# Task brief
Leave out every picture, and output exactly the lines from the line containing "Kinder (582, 39)" through the last line of the data.

# Material shown
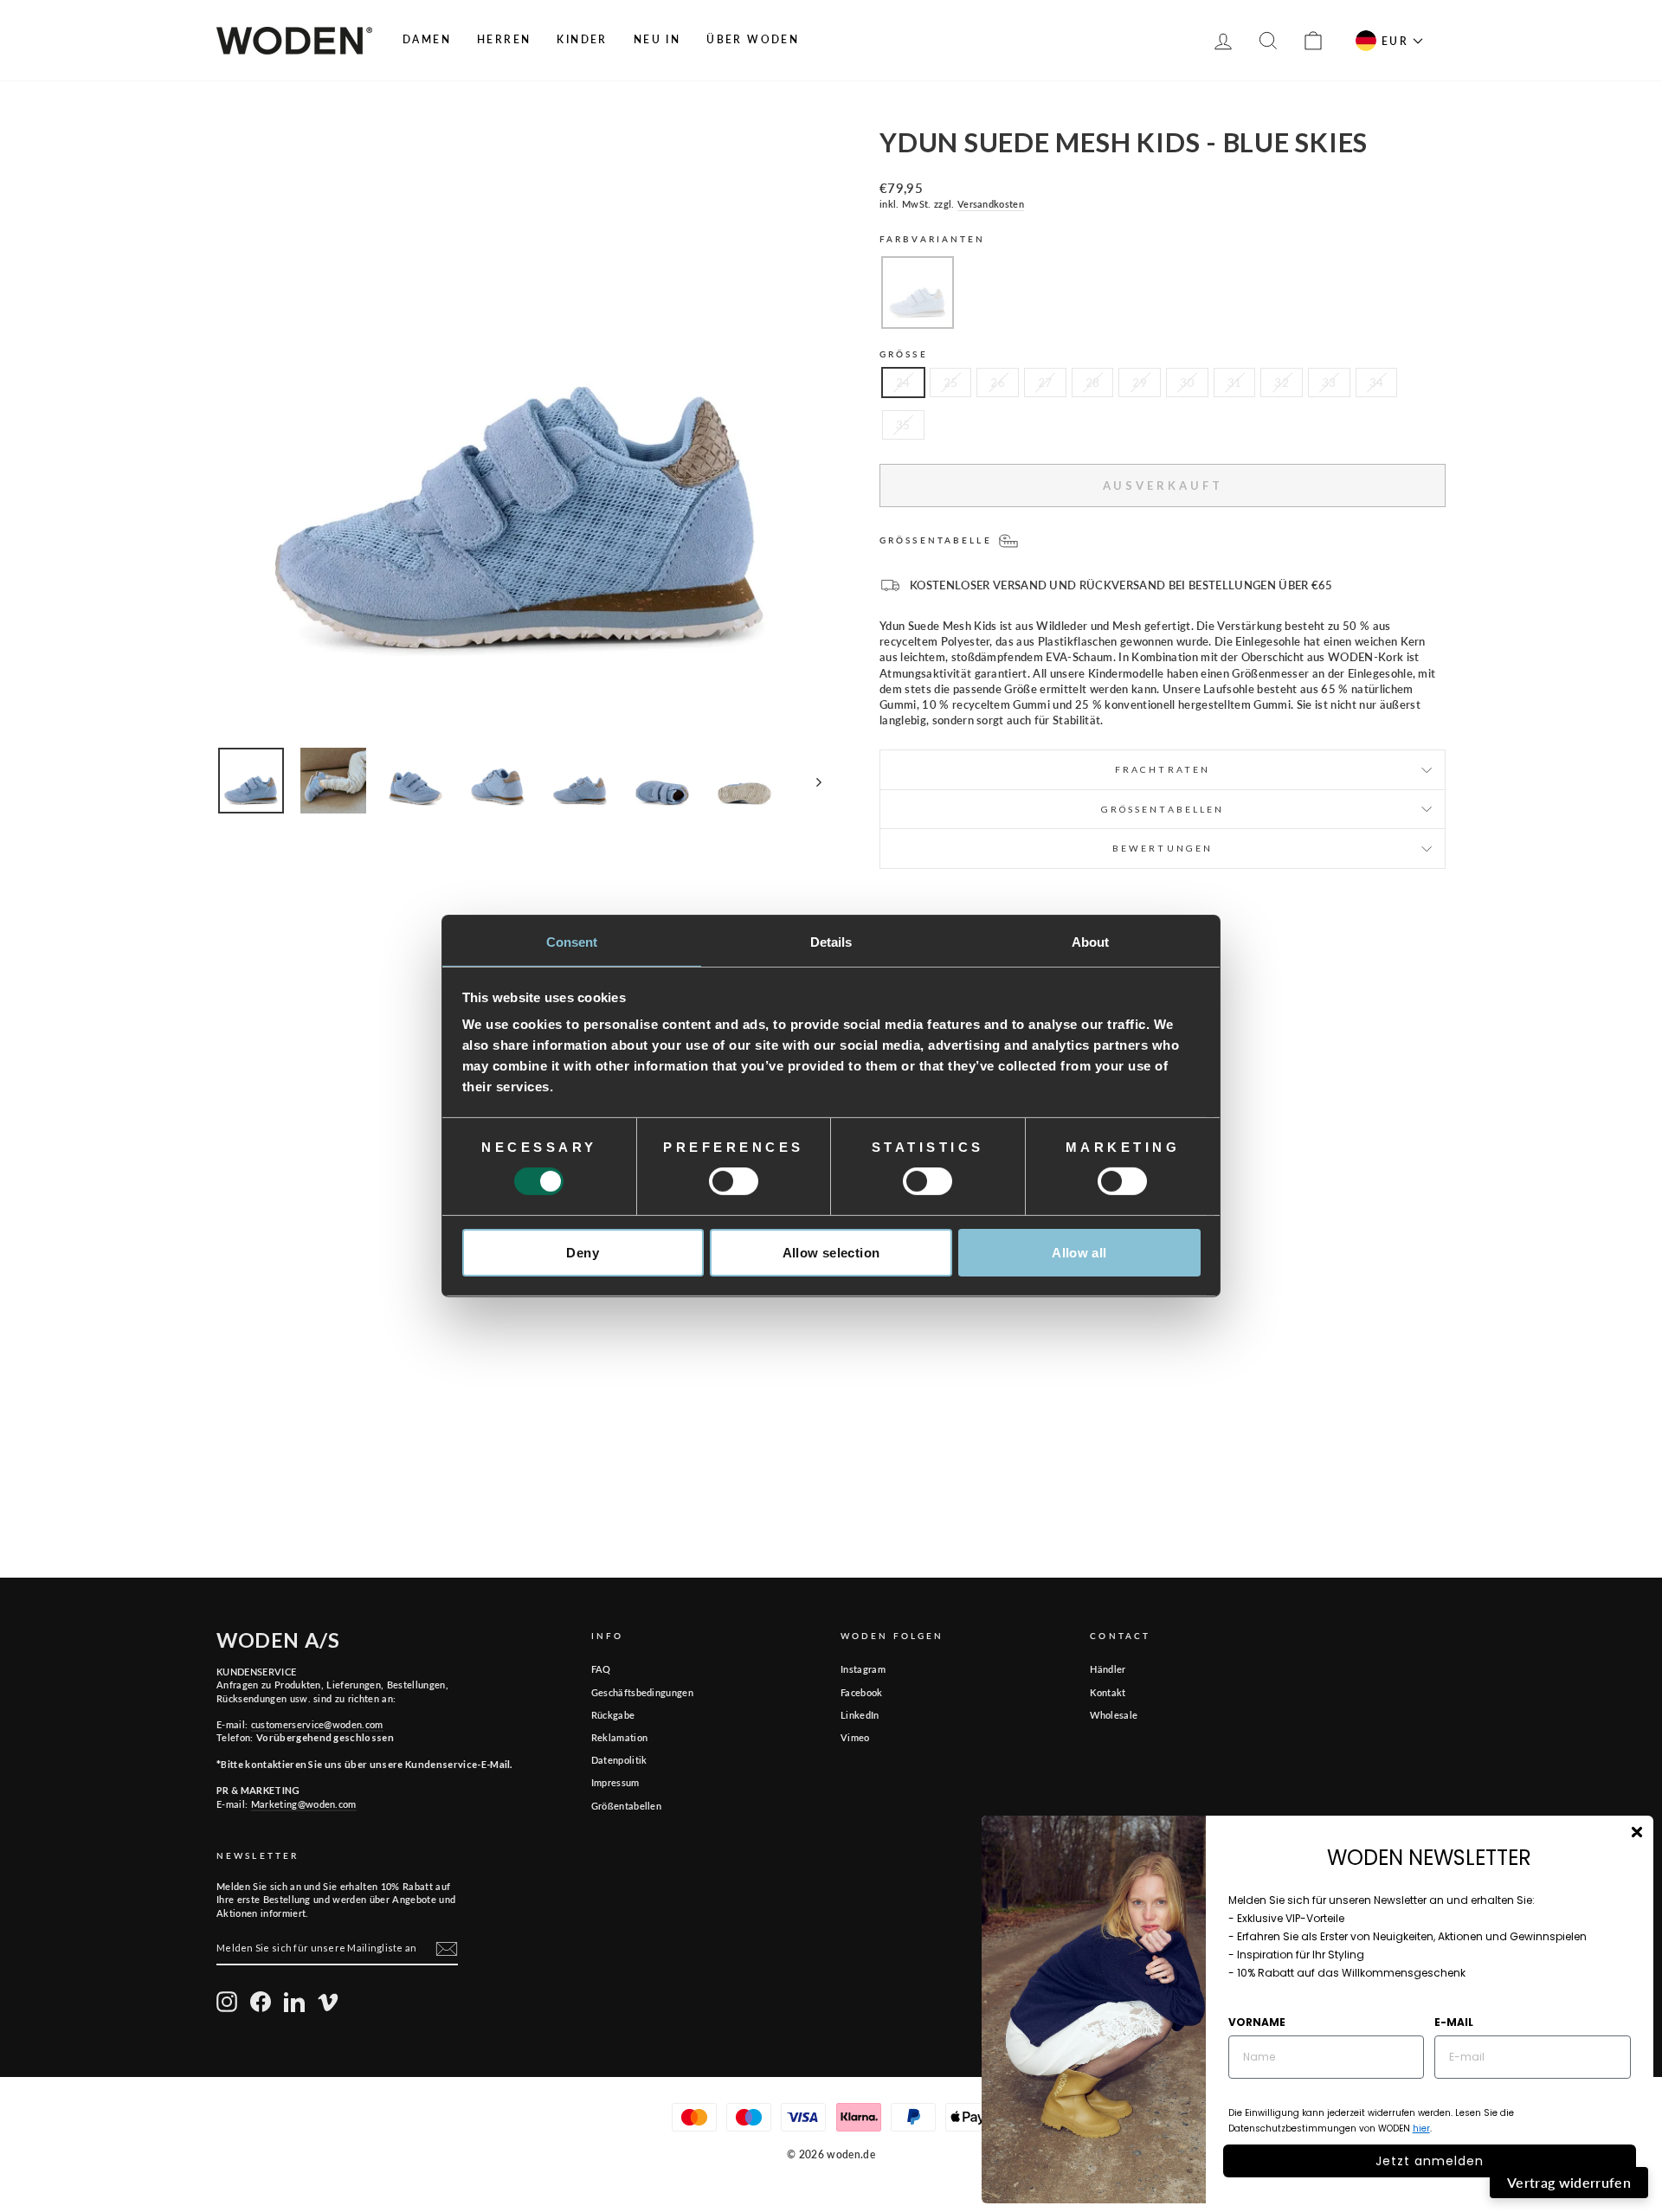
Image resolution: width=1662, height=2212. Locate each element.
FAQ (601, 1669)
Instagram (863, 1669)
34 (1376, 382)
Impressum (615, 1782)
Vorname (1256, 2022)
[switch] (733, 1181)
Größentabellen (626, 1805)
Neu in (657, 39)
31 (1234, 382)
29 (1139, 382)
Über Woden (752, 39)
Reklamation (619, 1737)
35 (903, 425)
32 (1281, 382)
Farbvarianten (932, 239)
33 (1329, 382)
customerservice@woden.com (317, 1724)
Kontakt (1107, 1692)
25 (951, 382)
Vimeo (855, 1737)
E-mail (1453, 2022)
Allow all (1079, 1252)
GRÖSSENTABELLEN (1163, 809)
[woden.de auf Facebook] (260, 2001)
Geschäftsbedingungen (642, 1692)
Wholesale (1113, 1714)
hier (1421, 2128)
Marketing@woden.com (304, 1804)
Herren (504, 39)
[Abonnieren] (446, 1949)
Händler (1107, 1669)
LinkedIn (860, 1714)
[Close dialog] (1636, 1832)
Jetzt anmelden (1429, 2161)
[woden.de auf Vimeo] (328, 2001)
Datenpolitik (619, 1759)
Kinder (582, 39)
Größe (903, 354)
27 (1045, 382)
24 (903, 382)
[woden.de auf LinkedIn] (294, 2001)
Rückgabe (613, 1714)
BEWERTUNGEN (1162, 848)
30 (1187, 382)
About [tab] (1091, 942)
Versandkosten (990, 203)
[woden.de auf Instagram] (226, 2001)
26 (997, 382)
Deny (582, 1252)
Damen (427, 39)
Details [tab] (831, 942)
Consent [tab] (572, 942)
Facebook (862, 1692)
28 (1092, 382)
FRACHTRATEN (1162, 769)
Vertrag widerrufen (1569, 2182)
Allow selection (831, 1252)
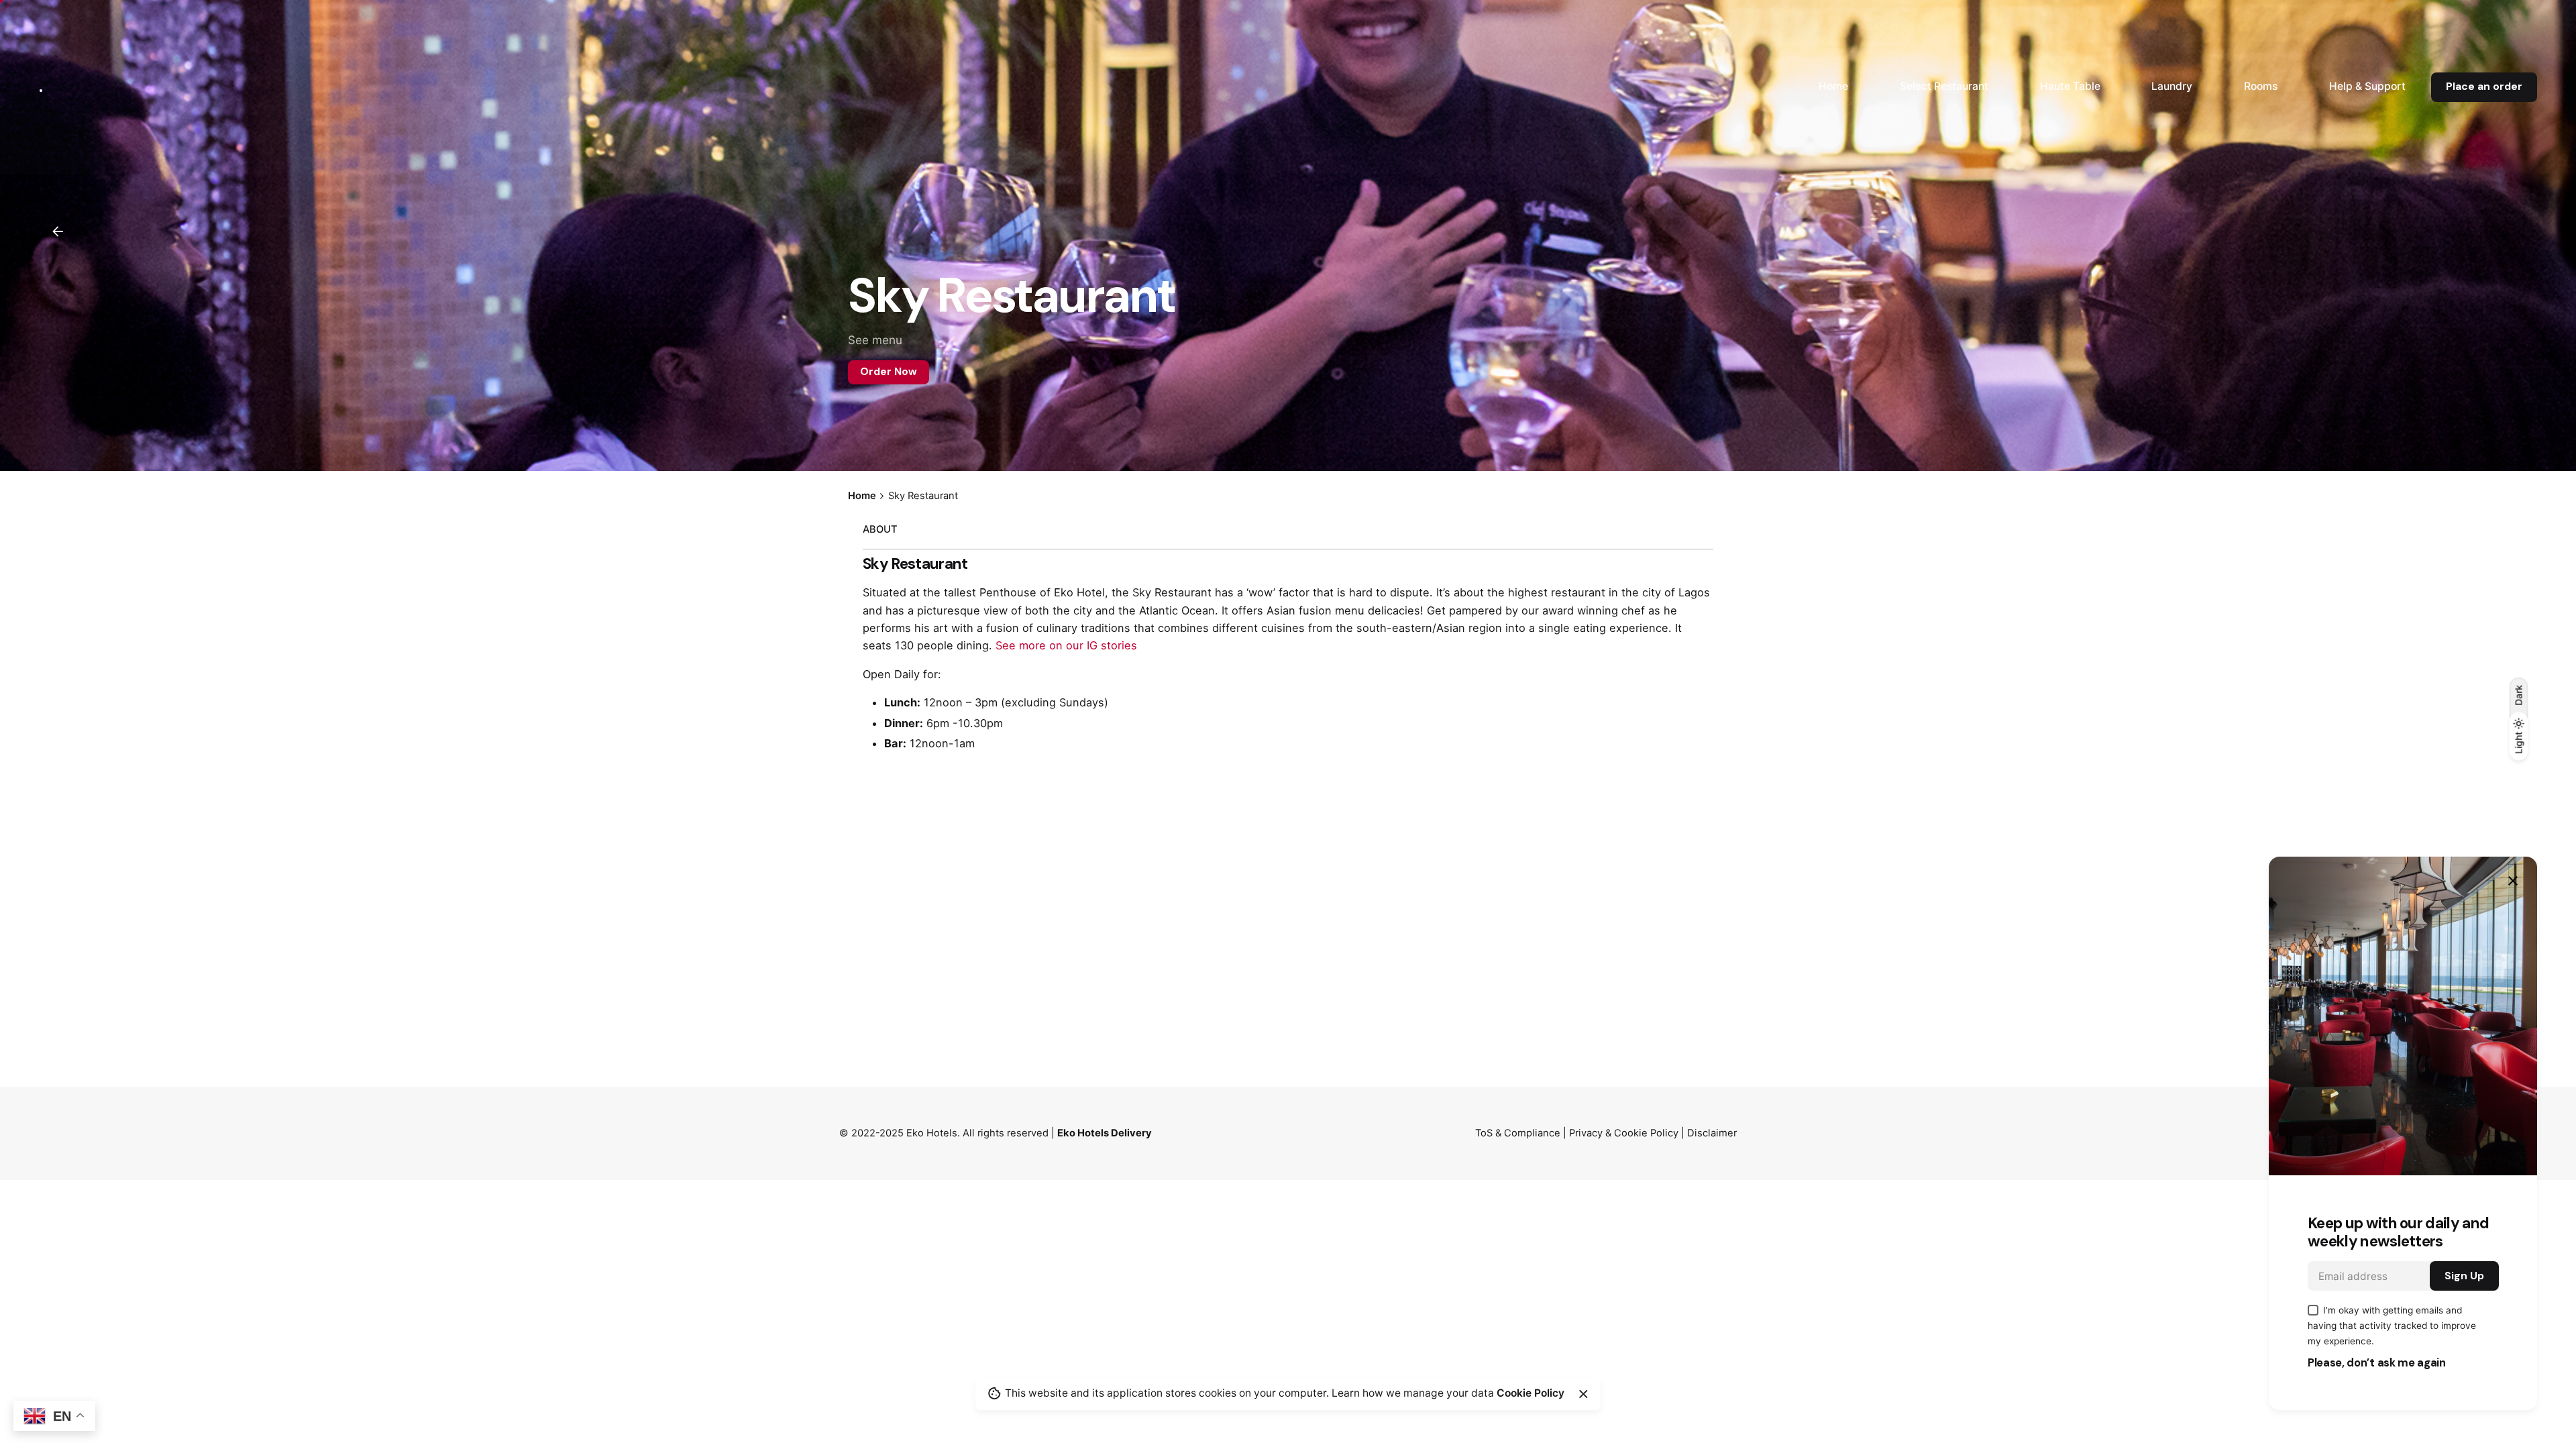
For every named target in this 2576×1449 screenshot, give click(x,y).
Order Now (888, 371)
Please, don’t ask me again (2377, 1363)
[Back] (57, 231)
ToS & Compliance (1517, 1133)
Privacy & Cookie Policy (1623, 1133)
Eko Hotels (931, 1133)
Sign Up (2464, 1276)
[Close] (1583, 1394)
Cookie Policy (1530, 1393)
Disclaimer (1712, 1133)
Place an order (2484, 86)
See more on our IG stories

# Answer space
Kinder (582, 39)
Größe (903, 354)
27 (1045, 382)
24 (903, 382)
[woden.de auf LinkedIn] (294, 2001)
Rückgabe (613, 1714)
BEWERTUNGEN (1162, 848)
30 (1187, 382)
About [tab] (1091, 942)
Versandkosten (990, 203)
[woden.de auf Instagram] (226, 2001)
26 (997, 382)
Deny (582, 1252)
Damen (427, 39)
Details [tab] (831, 942)
Consent [tab] (572, 942)
Facebook (862, 1692)
28 (1092, 382)
FRACHTRATEN (1162, 769)
Vertrag widerrufen (1569, 2182)
Allow selection (831, 1252)
For every named target in this 2576×1449 screenshot, give click(x,y).
Order Now (888, 371)
Please, don’t ask me again (2377, 1363)
[Back] (57, 231)
ToS & Compliance (1517, 1133)
Privacy & Cookie Policy (1623, 1133)
Eko Hotels (931, 1133)
Sign Up (2464, 1276)
[Close] (1583, 1394)
Cookie Policy (1530, 1393)
Disclaimer (1712, 1133)
Place an order (2484, 86)
See more on our IG stories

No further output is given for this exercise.